• **Problem statement**: Would you return, word for word, the lines of the data below from the line with "Open the three-dot browser menu" through the line with "Task: Click the 高级 advanced search link", and no others?

◆ ◆ ◆ ◆ ◆ ◆ ◆

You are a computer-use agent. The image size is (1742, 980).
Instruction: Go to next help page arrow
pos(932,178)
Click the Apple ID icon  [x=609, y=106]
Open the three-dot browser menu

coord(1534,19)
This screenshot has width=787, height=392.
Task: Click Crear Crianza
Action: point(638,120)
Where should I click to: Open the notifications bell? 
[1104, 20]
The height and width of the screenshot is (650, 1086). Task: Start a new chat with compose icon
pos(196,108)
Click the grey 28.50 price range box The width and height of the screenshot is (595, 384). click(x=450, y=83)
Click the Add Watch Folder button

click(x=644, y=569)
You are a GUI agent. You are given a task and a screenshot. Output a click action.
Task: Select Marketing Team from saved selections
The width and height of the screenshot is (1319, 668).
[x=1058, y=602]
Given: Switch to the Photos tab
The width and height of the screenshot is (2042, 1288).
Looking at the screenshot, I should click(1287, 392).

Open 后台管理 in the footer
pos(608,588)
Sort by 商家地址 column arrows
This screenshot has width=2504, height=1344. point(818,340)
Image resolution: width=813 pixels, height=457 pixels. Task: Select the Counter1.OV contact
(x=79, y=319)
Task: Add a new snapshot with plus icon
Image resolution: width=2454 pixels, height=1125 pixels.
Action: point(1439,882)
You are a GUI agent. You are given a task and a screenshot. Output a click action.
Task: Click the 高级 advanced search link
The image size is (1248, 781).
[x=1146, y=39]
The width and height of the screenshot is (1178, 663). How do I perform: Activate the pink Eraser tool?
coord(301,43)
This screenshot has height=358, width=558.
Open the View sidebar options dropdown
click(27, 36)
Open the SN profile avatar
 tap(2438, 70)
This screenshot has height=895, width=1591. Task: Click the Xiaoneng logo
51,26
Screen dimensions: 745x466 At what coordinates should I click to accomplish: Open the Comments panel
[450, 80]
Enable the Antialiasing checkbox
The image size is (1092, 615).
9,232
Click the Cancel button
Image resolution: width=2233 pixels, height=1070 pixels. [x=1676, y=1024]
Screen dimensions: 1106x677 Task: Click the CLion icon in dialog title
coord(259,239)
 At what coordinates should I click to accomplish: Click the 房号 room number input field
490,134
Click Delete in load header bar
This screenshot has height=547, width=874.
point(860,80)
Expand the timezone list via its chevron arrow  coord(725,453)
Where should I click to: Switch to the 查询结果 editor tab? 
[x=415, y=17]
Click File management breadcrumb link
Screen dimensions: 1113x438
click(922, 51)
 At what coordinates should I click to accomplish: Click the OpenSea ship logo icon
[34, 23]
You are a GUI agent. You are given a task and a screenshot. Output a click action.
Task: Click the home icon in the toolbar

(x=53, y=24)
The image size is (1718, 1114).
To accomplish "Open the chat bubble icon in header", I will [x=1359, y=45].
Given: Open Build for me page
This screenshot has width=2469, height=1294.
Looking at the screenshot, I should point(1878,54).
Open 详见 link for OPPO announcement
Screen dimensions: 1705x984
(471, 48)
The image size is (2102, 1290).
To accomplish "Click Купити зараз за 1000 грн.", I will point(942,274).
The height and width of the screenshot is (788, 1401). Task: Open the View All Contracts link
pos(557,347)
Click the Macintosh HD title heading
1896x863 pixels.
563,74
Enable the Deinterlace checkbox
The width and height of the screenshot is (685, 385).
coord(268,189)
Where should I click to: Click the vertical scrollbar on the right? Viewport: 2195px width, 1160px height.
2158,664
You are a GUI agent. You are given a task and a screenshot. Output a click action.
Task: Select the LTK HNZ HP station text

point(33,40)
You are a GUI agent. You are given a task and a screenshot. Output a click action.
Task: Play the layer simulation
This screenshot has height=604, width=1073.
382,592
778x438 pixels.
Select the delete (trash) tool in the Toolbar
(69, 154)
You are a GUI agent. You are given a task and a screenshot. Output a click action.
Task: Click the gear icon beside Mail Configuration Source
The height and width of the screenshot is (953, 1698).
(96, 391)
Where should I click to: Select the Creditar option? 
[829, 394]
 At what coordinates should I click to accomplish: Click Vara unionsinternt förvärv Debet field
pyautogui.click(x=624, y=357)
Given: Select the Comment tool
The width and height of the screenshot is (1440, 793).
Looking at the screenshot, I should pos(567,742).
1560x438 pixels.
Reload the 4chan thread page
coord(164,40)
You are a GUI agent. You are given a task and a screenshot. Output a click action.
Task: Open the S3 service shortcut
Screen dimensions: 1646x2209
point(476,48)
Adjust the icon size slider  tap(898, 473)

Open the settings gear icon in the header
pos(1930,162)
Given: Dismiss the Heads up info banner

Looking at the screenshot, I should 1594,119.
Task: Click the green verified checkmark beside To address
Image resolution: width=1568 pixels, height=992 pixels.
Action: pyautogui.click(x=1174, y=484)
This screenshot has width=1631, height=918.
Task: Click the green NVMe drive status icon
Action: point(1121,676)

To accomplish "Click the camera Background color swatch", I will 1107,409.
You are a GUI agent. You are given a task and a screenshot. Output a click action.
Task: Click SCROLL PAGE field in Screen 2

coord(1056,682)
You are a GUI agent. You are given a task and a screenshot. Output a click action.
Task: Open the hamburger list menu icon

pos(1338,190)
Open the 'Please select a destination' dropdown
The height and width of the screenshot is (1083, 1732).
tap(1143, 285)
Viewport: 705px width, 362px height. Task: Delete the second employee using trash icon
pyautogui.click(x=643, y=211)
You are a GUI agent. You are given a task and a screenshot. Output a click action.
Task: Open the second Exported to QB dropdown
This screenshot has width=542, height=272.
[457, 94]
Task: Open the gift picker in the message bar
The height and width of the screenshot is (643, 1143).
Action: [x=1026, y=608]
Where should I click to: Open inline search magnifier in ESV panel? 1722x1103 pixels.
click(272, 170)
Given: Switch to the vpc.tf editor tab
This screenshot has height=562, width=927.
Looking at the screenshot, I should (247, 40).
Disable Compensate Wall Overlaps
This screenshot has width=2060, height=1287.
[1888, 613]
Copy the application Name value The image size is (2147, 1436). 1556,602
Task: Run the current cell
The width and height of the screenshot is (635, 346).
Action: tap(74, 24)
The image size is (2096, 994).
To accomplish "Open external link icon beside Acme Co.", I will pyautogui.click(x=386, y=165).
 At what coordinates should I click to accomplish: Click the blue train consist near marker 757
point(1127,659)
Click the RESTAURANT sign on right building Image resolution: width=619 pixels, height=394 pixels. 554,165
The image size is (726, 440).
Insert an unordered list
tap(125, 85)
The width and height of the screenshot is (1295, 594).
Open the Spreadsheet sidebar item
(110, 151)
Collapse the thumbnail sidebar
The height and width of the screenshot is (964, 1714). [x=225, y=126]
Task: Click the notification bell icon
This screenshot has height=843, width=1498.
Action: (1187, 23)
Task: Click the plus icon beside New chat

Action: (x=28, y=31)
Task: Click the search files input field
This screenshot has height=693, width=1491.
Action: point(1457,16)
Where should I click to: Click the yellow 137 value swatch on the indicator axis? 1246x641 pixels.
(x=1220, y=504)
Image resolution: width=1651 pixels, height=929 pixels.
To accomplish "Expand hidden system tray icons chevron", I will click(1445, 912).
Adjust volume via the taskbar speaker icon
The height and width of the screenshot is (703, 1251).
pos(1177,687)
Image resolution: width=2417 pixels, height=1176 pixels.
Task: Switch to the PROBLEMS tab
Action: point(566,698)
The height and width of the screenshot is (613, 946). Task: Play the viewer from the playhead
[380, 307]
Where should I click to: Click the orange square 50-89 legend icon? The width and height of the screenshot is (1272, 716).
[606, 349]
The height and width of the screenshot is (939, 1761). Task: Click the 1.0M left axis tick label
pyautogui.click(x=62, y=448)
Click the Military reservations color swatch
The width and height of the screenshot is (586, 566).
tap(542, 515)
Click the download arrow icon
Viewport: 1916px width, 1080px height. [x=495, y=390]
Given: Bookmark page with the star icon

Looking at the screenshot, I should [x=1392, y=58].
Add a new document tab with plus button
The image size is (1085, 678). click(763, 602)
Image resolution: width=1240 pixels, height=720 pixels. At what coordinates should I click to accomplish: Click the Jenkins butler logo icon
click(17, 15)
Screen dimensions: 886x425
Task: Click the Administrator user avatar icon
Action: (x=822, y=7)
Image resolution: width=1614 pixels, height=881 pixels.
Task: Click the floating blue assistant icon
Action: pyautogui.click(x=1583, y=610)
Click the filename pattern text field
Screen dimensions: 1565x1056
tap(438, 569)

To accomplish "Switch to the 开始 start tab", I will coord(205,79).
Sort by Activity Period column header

◆ ◆ ◆ ◆ ◆ ◆ ◆

• **Answer for this exercise**:
Open the three-dot browser menu

coord(1534,19)
This screenshot has width=787, height=392.
Task: Click Crear Crianza
Action: point(638,120)
Where should I click to: Open the notifications bell? 
[1104, 20]
The height and width of the screenshot is (650, 1086). Task: Start a new chat with compose icon
pos(196,108)
Click the grey 28.50 price range box The width and height of the screenshot is (595, 384). click(x=450, y=83)
Click the Add Watch Folder button

click(x=644, y=569)
You are a GUI agent. You are given a task and a screenshot. Output a click action.
Task: Select Marketing Team from saved selections
The width and height of the screenshot is (1319, 668).
[x=1058, y=602]
Given: Switch to the Photos tab
The width and height of the screenshot is (2042, 1288).
Looking at the screenshot, I should click(1287, 392).

Open 后台管理 in the footer
pos(608,588)
Sort by 商家地址 column arrows
This screenshot has width=2504, height=1344. point(818,340)
Image resolution: width=813 pixels, height=457 pixels. Task: Select the Counter1.OV contact
(x=79, y=319)
Task: Add a new snapshot with plus icon
Image resolution: width=2454 pixels, height=1125 pixels.
Action: point(1439,882)
You are a GUI agent. You are given a task and a screenshot. Output a click action.
Task: Click the 高级 advanced search link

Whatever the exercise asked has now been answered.